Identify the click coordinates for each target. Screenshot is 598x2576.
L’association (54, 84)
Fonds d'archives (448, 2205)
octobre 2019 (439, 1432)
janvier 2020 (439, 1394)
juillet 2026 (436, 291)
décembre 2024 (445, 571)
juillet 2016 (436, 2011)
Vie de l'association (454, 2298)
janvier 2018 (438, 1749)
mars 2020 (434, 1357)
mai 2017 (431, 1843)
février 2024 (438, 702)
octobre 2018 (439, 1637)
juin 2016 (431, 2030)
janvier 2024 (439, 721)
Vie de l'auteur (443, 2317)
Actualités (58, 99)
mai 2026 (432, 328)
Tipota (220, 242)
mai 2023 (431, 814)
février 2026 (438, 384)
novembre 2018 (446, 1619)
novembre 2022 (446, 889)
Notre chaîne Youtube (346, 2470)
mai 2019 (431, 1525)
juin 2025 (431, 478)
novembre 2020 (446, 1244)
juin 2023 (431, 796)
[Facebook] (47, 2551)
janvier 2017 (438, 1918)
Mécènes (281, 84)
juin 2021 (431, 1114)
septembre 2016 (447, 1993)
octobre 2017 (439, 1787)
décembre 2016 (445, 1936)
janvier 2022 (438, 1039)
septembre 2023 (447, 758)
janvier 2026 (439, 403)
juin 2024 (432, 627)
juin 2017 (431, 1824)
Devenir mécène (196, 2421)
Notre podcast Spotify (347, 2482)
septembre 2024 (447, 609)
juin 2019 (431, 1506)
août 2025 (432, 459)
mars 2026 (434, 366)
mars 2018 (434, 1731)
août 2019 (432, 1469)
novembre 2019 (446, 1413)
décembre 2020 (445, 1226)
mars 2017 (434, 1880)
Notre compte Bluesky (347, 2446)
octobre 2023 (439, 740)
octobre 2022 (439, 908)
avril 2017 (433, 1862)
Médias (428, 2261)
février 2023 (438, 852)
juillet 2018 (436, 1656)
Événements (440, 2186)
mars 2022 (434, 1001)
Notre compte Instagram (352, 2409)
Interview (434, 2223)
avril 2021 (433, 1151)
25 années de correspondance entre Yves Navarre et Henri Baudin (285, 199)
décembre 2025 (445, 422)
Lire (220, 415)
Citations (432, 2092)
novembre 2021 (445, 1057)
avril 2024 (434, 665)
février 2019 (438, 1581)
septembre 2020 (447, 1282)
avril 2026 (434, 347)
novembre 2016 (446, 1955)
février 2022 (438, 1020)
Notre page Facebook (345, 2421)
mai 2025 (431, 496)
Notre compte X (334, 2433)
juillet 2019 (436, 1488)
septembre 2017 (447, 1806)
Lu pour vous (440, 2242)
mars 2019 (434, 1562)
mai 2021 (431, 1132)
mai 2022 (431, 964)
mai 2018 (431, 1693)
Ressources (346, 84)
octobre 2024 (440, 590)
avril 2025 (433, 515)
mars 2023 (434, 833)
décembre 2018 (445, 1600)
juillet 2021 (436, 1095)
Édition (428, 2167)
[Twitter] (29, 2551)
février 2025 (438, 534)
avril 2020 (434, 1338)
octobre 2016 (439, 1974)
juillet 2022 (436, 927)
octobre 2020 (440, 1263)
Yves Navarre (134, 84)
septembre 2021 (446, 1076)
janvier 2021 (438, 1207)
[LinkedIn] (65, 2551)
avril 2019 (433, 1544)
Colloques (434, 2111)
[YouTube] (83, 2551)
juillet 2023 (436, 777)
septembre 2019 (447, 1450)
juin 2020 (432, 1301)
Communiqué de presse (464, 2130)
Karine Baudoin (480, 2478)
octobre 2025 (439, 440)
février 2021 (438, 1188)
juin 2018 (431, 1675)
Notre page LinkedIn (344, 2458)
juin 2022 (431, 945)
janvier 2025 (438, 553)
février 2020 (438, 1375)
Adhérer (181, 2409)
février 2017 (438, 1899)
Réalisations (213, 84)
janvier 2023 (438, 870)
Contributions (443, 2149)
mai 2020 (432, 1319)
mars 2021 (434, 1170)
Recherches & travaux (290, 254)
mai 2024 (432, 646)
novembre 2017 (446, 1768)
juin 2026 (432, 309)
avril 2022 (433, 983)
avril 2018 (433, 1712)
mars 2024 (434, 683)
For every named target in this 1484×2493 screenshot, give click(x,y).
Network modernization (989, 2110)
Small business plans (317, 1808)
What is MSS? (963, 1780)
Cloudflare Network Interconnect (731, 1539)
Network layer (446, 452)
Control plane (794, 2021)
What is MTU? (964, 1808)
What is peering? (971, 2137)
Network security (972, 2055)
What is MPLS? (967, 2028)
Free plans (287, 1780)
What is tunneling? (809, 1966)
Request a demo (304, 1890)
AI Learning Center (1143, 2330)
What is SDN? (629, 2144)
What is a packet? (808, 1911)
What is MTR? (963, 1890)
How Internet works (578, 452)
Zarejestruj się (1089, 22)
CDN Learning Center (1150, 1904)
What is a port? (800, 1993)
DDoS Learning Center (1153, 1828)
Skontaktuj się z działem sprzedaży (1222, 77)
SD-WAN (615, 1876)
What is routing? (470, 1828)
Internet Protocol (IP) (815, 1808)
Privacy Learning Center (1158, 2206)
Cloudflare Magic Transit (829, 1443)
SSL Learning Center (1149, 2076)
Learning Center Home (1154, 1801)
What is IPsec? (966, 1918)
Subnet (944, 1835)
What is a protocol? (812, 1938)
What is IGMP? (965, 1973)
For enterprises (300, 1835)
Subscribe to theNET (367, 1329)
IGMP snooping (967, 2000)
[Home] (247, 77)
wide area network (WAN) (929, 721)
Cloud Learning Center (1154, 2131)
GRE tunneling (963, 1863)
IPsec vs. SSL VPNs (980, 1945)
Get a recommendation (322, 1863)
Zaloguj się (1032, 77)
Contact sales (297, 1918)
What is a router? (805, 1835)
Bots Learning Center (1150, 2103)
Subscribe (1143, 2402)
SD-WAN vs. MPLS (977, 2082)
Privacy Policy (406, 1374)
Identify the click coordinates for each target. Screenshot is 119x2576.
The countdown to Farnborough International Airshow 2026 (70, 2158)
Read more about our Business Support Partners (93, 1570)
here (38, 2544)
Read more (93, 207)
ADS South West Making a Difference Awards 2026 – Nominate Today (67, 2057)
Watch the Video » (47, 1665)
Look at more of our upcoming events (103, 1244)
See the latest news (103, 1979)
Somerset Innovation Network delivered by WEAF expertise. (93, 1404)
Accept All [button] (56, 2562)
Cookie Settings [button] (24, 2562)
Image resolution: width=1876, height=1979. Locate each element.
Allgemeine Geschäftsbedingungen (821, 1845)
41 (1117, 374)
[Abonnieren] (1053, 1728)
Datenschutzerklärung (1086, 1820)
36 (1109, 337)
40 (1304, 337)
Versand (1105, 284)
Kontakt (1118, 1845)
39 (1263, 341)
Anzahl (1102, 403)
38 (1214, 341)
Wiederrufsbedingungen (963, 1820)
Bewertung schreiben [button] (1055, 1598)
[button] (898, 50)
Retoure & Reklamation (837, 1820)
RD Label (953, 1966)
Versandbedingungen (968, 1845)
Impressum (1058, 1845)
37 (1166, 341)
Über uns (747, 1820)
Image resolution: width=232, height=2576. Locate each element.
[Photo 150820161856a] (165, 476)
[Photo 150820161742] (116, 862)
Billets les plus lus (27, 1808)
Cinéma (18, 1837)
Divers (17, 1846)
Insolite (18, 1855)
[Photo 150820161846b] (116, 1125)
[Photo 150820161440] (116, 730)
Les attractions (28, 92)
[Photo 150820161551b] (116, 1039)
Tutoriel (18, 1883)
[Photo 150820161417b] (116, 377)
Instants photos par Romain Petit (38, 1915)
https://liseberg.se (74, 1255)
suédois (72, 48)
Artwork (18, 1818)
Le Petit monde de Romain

* _Activity_:
Lines from the one containing "Cloud Learning Center (1154, 2131)" through the last line of the records, both included, are the only ones to print, each exactly as it is.

* _Response for this exercise_:
Cloud Learning Center (1154, 2131)
GRE tunneling (963, 1863)
IPsec vs. SSL VPNs (980, 1945)
Get a recommendation (322, 1863)
Zaloguj się (1032, 77)
Contact sales (297, 1918)
What is a router? (805, 1835)
Bots Learning Center (1150, 2103)
Subscribe (1143, 2402)
SD-WAN vs. MPLS (977, 2082)
Privacy Policy (406, 1374)
Identify the click coordinates for each target. Screenshot is 119x2576.
The countdown to Farnborough International Airshow 2026 (70, 2158)
Read more about our Business Support Partners (93, 1570)
here (38, 2544)
Read more (93, 207)
ADS South West Making a Difference Awards 2026 – Nominate Today (67, 2057)
Watch the Video » (47, 1665)
Look at more of our upcoming events (103, 1244)
See the latest news (103, 1979)
Somerset Innovation Network delivered by WEAF expertise. (93, 1404)
Accept All [button] (56, 2562)
Cookie Settings [button] (24, 2562)
Image resolution: width=1876, height=1979. Locate each element.
Allgemeine Geschäftsbedingungen (821, 1845)
41 (1117, 374)
[Abonnieren] (1053, 1728)
Datenschutzerklärung (1086, 1820)
36 (1109, 337)
40 (1304, 337)
Versand (1105, 284)
Kontakt (1118, 1845)
39 (1263, 341)
Anzahl (1102, 403)
38 (1214, 341)
Wiederrufsbedingungen (963, 1820)
Bewertung schreiben [button] (1055, 1598)
[button] (898, 50)
Retoure & Reklamation (837, 1820)
RD Label (953, 1966)
Versandbedingungen (968, 1845)
Impressum (1058, 1845)
37 (1166, 341)
Über uns (747, 1820)
Image resolution: width=232, height=2576. Locate each element.
[Photo 150820161856a] (165, 476)
[Photo 150820161742] (116, 862)
Billets les plus lus (27, 1808)
Cinéma (18, 1837)
Divers (17, 1846)
Insolite (18, 1855)
[Photo 150820161846b] (116, 1125)
[Photo 150820161440] (116, 730)
Les attractions (28, 92)
[Photo 150820161551b] (116, 1039)
Tutoriel (18, 1883)
[Photo 150820161417b] (116, 377)
Instants photos par Romain Petit (38, 1915)
https://liseberg.se (74, 1255)
suédois (72, 48)
Artwork (18, 1818)
Le Petit monde de Romain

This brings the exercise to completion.